▶ **PROBLEMA POSTO A**: Trascrivi dal testo su Gilgamesh il tratto che va da "I due si sfidano, e" fino a "e dunque divino.".

LA RICERCA DI GILGAMESH

E' uno dei poemi più antichi che si conosca. Vi si racconta l'uscita dell'uomo dal mondo primordiale ove naturale violenza, morte e vita erano fuse in un unico sfondo indifferenziato. Si celebra la nascita della coscienza attraverso la consapevolezza della propria morte personale scoperta proiettivamente dall'eroe nella perdita del suo amico fraterno Enkidu. Esso racconta inoltre il disperato tentativo dell'eroe, e quindi dell'uomo, di recuperare l'immortalità ormai perduta, ossia l'innocente incoscienza

Gilgamesh è sovrano della città di Uruk. Uomo fuori dal comune sia per la sua forza colossale, il suo coraggio, che per l'ardore irrefrenabile nel cercare risposte alle questioni che si pone.
All’inizio la sua invincibilità era assoluta, e ciò lo aveva reso tiranno, tanto che i cittadini di Uruk invocarono la dea Madre di creare per lui un degno avversario. Su intervento della dea, dunque, nasce Enkidu, l’uomo primordiale, figlio della stepp a, che viene iniziato all’amore e quindi alla vita sociale dalla prostituta Shamakhat, la quale, con l’invito "lo amerai come te stesso", lo conduce al cospetto di Gilgamesh.
I due si sfidano, e dal violento scontro nasce una incomparabile amicizia. Insieme si misurano con lotte titaniche tali, da indispettire gli stessi dei, che fanno morire Enkidu.
Allora Gilgamesh, attraverso la morte di Enkidu scopre la propria morte e per la prima volta ha paura.
Dunque l’uomo, nel riconoscersi mortale, scopre il proprio "limite", la propria individualità, il proprio "essere umano" e, proprio per questo, inevitabilmente proiettato verso ciò che supera la sua stessa natura. Tuttavia solo questa accettazione piena e consapevole sembra renderlo paradossalmente sovra-umano, e dunque divino.

▶ **MATERIALE FORNITO**:
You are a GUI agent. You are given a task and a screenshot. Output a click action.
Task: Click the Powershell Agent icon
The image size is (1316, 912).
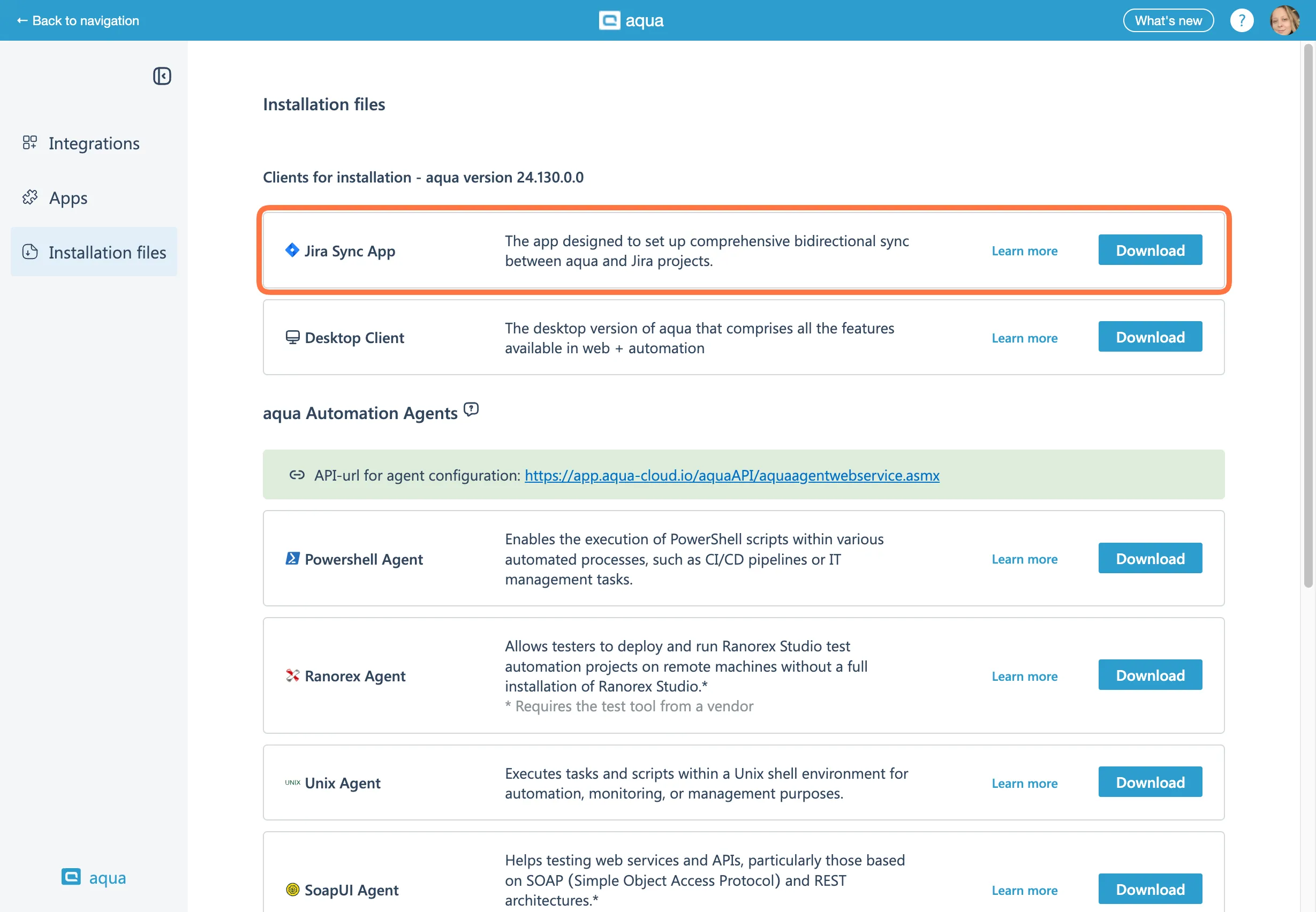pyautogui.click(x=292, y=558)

==

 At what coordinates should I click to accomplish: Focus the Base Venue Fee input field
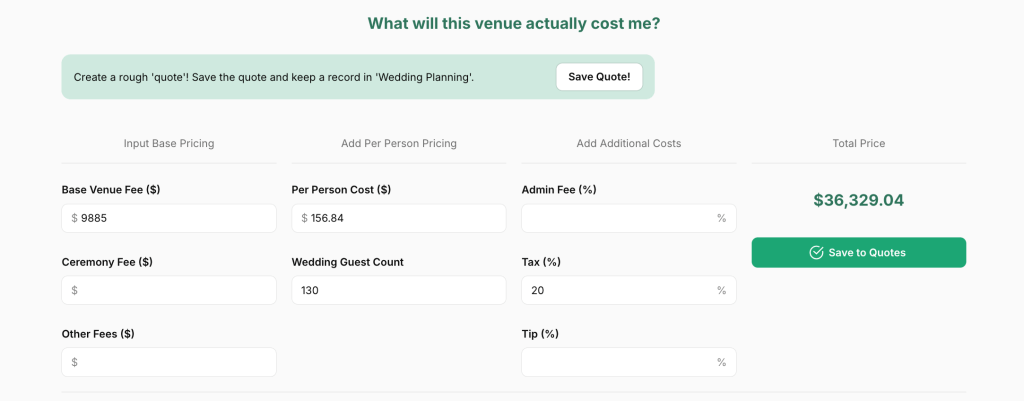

▶ **PROBLEMA POSTO B**: Per favore, riporta come elenco JSON di stringhe le righe dei record, dalla riga che contiene "You are a GUI" fino a quella che contiene "pyautogui.click(x=292, y=558)", entrambe incluse, con una stringa per riga e senza le righe vuote. Escludi le immagini dalla risposta.

▶ **RISPOSTA COMPLETA A**:
I due si sfidano, e dal violento scontro nasce una incomparabile amicizia. Insieme si misurano con lotte titaniche tali, da indispettire gli stessi dei, che fanno morire Enkidu.
Allora Gilgamesh, attraverso la morte di Enkidu scopre la propria morte e per la prima volta ha paura.
Dunque l’uomo, nel riconoscersi mortale, scopre il proprio "limite", la propria individualità, il proprio "essere umano" e, proprio per questo, inevitabilmente proiettato verso ciò che supera la sua stessa natura. Tuttavia solo questa accettazione piena e consapevole sembra renderlo paradossalmente sovra-umano, e dunque divino.

▶ **RISPOSTA COMPLETA B**:
[
  "You are a GUI agent. You are given a task and a screenshot. Output a click action.",
  "Task: Click the Powershell Agent icon",
  "The image size is (1316, 912).",
  "pyautogui.click(x=292, y=558)"
]